Another thing, I don't think inline with _HAVE_STRING_ARCH_mempcpy
checking should be in <string.h>.  It belongs to a different header file.
Wilco Dijkstra - March 8, 2016, 12:24 p.m.
H.J. Lu <hjl.tools@gmail.com> wrote:
On Mon, Mar 7, 2016 at 4:13 PM, H.J. Lu <hjl.tools@gmail.com> wrote:
> On Mon, Mar 7, 2016 at 3:20 PM, Wilco Dijkstra <Wilco.Dijkstra@arm.com> wrote:
>> H.J. Lu <hjl.tools@gmail.com> wrote:
>>>> +/* Don't inline mempcpy into memcpy as x86 has an optimized mempcpy.  */
>>>> +# define _HAVE_STRING_ARCH_mempcpy 1
>>>> +
>>>>  /* Copy N bytes of SRC to DEST.  */
>>>>  # define _HAVE_STRING_ARCH_memcpy 1
>>>>  # define memcpy(dest, src, n) \
>>>> --
>>>> 2.5.0
>>>>
>>>
>>> It doesn't work since  <bits/string.h> is included only if
>>>
>>> #if defined __GNUC__ && __GNUC__ >= 2
>>> # if defined __OPTIMIZE__ && !defined __OPTIMIZE_SIZE__ \
>>>      && !defined __NO_INLINE__ && !defined __cplusplus
>>>
>>> is true.
>>>
>>
>>> I believe commit 05a910f7 was wrong.  At minimum,
>>> mempcpy shouldn't be inlined in 2 different header files.
>>
>> There is nothing wrong with that commit.
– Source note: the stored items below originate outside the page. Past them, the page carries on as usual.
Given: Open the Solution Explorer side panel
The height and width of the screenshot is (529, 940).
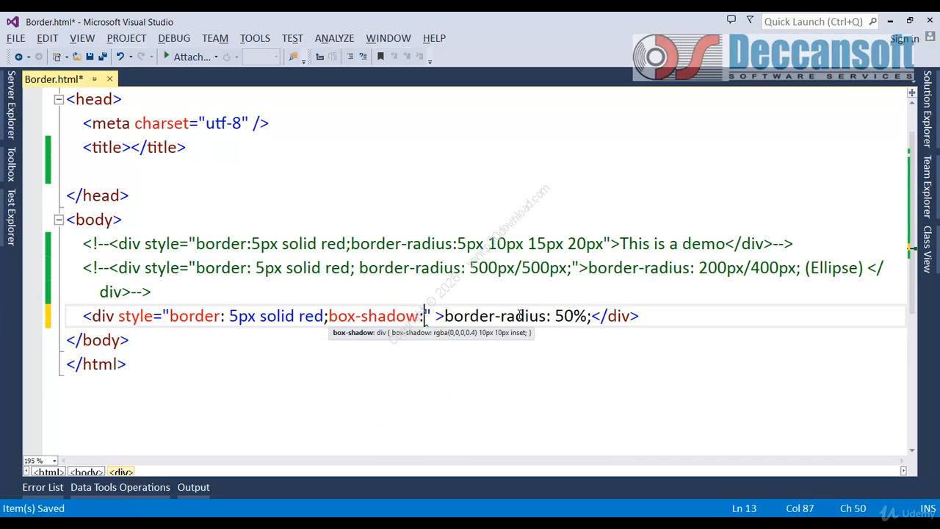Looking at the screenshot, I should click(928, 108).
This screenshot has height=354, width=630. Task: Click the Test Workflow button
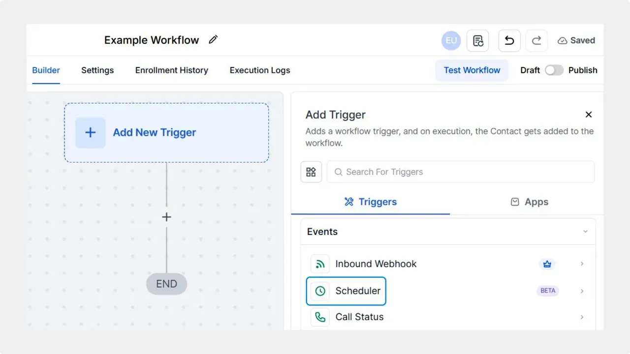tap(471, 70)
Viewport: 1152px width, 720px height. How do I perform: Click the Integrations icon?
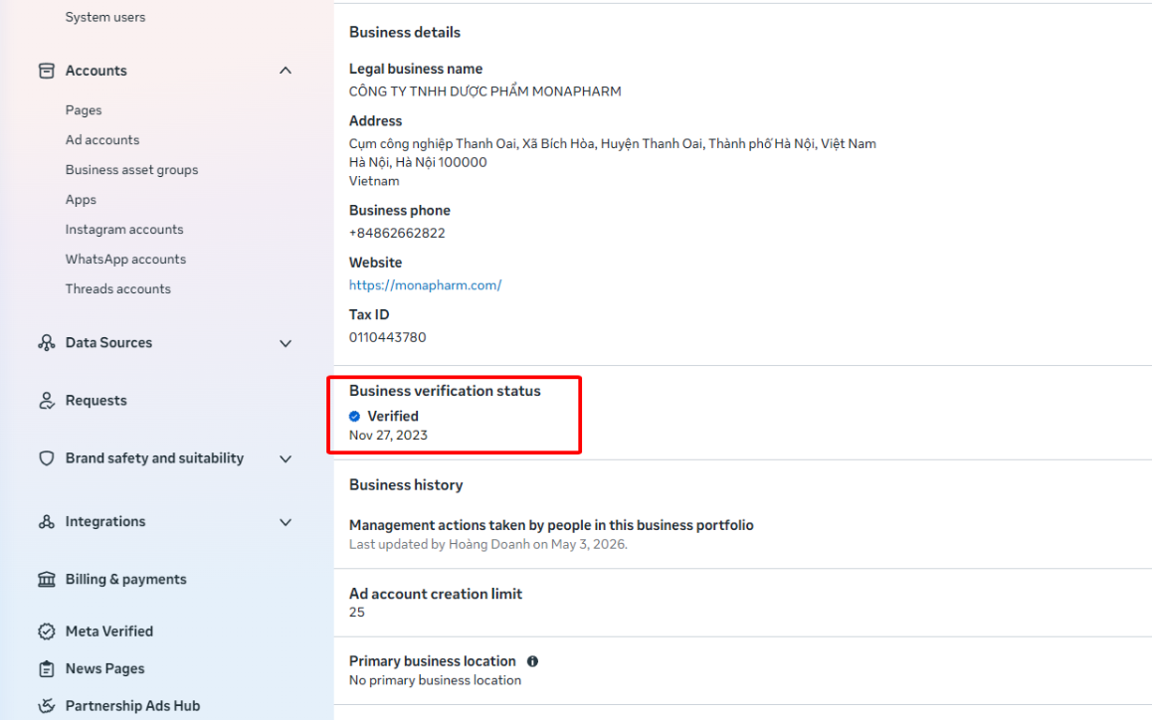47,522
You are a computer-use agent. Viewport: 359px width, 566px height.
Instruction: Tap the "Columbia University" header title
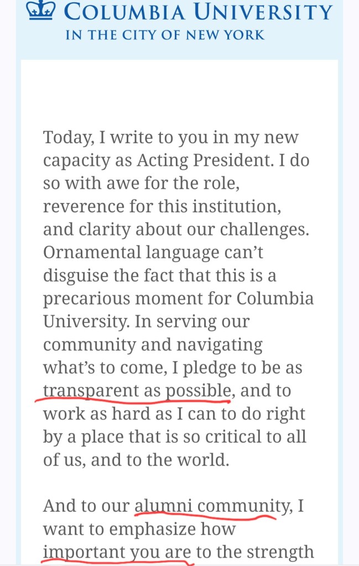click(x=198, y=11)
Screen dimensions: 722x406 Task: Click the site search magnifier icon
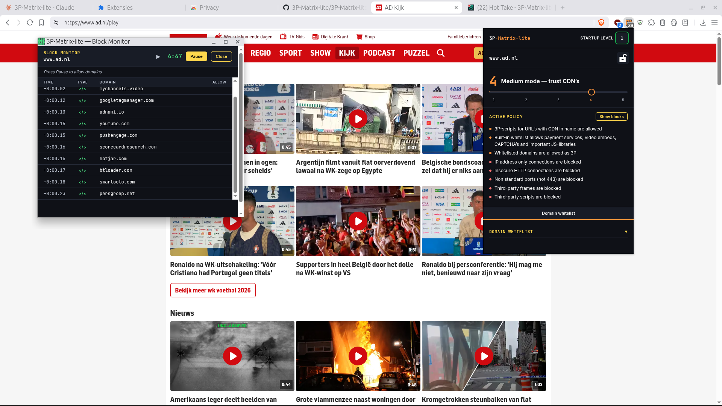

I already posted patches that remove most
>> of the redundant stuff from bits/string.h, including the duplicate mempcpy defines.
>> I don't understand how defining _HAVE_STRING_ARCH_mempcpy doesn't work for you
>> either, unless you use non-standard options or a very ancient compiler.
>
> I can make it to work.
>
> If we don't want to wait before the other mempcpy inline is removed first,
> we can put the new mempcpy inline in a new header file and x86 won't
> include it until the other mempcpy inline is removed.  It is very odd
> to have mempcpy inlined in 2 different places.

Actually it is inlined in 3 different places as x86/bits/string.h also defines it. 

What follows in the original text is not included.